--- start Information given ---
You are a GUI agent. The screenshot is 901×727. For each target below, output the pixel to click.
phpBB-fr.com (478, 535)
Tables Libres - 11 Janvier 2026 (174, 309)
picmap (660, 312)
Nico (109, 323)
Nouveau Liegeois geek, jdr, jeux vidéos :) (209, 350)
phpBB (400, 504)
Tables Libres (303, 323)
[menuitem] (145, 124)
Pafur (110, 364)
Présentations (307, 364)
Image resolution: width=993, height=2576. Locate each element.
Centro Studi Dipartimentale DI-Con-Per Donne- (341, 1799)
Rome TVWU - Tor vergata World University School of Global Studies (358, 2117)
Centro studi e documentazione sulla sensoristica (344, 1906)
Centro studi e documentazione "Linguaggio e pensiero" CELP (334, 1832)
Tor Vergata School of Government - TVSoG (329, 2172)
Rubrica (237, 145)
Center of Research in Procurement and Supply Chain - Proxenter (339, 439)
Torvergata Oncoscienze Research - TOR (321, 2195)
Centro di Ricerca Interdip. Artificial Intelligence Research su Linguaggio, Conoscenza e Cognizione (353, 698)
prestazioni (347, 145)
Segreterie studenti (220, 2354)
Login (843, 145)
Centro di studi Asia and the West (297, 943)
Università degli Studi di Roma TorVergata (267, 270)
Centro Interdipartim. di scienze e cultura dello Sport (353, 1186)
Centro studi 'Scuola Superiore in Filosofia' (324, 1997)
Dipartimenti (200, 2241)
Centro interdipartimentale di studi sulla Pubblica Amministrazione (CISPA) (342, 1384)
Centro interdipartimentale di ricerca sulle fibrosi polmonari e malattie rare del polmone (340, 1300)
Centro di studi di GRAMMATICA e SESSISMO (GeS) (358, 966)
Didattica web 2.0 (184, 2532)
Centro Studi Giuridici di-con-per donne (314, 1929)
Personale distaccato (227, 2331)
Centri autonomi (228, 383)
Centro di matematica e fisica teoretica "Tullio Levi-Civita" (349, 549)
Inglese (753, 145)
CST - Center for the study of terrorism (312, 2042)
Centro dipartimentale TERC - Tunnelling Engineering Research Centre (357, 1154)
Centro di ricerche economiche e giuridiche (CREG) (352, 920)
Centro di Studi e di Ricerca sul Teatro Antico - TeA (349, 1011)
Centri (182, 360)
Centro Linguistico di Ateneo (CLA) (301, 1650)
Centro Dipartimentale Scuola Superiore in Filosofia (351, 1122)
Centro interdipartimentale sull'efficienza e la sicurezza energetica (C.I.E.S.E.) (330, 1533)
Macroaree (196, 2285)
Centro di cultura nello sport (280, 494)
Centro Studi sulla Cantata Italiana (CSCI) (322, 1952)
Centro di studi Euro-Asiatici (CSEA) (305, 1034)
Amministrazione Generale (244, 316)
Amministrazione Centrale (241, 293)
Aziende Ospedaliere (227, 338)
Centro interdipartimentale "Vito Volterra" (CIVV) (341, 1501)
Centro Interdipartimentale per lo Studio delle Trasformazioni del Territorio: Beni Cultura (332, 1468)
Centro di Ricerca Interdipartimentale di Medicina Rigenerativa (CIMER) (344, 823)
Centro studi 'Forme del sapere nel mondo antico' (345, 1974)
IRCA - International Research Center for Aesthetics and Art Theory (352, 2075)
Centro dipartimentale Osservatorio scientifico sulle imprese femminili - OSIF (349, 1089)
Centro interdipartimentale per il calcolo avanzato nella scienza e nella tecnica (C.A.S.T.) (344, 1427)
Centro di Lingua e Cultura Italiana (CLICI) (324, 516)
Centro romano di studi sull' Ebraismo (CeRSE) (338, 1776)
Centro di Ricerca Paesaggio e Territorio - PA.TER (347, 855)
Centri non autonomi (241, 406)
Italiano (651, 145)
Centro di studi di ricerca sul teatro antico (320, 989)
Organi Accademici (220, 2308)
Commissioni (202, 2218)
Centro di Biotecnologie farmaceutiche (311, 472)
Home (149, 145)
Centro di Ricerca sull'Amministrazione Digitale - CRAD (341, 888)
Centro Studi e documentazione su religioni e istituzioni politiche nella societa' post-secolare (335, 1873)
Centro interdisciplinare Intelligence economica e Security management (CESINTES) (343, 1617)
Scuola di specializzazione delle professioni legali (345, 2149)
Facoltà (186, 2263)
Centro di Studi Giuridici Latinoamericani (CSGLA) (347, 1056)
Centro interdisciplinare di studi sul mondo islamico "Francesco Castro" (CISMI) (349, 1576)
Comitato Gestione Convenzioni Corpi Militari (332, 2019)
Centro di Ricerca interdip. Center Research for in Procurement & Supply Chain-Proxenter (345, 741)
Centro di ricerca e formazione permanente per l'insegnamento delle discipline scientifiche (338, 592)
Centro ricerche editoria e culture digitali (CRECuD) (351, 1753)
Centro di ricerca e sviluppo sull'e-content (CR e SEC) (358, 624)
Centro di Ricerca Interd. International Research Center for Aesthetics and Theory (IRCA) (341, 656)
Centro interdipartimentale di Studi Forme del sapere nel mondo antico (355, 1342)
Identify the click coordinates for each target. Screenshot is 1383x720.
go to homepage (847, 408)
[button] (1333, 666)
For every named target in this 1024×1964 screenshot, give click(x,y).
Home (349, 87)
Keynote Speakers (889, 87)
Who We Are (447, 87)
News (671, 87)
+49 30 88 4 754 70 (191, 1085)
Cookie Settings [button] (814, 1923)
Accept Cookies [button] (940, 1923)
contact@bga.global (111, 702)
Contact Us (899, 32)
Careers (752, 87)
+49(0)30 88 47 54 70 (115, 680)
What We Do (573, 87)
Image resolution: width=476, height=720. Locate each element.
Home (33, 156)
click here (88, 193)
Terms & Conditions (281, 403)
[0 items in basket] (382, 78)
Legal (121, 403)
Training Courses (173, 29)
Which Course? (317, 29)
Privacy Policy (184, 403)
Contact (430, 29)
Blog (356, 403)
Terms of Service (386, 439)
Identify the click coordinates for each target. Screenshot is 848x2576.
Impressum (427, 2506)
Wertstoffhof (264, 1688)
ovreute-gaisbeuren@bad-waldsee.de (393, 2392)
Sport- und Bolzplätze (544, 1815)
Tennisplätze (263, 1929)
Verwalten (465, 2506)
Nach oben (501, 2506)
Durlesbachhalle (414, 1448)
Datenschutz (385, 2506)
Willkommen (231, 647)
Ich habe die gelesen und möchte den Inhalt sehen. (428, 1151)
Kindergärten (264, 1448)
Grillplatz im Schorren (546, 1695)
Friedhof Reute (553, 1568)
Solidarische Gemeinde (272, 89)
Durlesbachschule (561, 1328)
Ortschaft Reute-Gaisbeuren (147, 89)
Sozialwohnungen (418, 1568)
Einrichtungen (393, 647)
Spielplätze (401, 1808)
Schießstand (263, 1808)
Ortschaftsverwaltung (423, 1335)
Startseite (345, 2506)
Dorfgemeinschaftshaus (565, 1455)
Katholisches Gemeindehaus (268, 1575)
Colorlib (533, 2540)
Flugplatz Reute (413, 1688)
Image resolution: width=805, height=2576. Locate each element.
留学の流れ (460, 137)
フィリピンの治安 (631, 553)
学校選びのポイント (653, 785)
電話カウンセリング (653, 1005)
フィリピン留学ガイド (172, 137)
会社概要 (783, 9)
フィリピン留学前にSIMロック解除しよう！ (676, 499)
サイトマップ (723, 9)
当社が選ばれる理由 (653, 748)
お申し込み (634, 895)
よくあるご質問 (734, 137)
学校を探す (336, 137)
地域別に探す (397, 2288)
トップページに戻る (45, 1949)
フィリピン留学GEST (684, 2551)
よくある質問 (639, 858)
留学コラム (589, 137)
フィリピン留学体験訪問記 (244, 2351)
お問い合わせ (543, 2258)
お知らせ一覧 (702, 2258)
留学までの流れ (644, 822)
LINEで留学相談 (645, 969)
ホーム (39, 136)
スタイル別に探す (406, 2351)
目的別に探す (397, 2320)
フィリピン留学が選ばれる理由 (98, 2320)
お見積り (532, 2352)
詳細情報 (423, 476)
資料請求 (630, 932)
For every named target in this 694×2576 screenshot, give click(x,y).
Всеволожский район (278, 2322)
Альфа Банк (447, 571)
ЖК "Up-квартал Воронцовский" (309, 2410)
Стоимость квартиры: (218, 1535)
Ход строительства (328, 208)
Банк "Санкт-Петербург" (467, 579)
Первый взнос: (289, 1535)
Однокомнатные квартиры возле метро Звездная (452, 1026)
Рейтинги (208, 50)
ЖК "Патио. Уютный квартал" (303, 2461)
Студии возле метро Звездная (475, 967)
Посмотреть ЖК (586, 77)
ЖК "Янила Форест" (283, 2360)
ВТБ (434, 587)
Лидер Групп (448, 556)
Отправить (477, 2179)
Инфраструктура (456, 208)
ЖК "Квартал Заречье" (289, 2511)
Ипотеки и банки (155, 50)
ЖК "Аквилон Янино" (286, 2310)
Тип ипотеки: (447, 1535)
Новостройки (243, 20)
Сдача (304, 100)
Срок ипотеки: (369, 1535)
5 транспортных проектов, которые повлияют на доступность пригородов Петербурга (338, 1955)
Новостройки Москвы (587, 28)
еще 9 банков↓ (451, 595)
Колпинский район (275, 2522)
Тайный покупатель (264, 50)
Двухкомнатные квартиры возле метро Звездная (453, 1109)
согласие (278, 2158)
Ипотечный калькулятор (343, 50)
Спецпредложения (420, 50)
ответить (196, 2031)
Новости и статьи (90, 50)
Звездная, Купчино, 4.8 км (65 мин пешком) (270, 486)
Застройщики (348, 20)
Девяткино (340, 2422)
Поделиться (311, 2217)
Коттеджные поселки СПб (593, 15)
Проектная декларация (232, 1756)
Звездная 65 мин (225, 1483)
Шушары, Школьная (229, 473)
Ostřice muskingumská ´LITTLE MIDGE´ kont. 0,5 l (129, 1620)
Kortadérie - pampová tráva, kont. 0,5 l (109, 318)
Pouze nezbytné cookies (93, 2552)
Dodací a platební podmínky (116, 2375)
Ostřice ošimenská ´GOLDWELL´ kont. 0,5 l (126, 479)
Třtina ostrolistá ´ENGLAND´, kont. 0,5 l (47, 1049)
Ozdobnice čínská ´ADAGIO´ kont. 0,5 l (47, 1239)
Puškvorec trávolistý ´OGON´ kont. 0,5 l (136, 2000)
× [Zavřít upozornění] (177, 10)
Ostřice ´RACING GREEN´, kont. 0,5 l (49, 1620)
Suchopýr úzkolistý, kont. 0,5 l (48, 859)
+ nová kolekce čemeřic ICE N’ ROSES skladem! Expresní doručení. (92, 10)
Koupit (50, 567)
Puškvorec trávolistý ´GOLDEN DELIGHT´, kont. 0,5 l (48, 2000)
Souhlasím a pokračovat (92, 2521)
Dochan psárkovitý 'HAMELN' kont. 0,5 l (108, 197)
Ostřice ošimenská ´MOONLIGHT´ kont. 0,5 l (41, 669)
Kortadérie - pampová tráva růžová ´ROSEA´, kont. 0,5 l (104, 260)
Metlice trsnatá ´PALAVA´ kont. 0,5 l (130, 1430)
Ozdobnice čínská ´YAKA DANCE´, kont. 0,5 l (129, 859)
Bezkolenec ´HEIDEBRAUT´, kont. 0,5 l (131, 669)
--- end Information given ---
Work instructions: Rewrite the entries from the line containing "Pouze nezbytné cookies (93, 2552)" through the line containing "upozornění] (177, 10)", replacing "kont." with "kontejner" and leaving everything else unchanged.

Response to this exercise:
Pouze nezbytné cookies (93, 2552)
Dodací a platební podmínky (116, 2375)
Ostřice ošimenská ´GOLDWELL´ kontejner 0,5 l (126, 479)
Třtina ostrolistá ´ENGLAND´, kontejner 0,5 l (47, 1049)
Ozdobnice čínská ´ADAGIO´ kontejner 0,5 l (47, 1239)
Puškvorec trávolistý ´OGON´ kontejner 0,5 l (136, 2000)
× [Zavřít upozornění] (177, 10)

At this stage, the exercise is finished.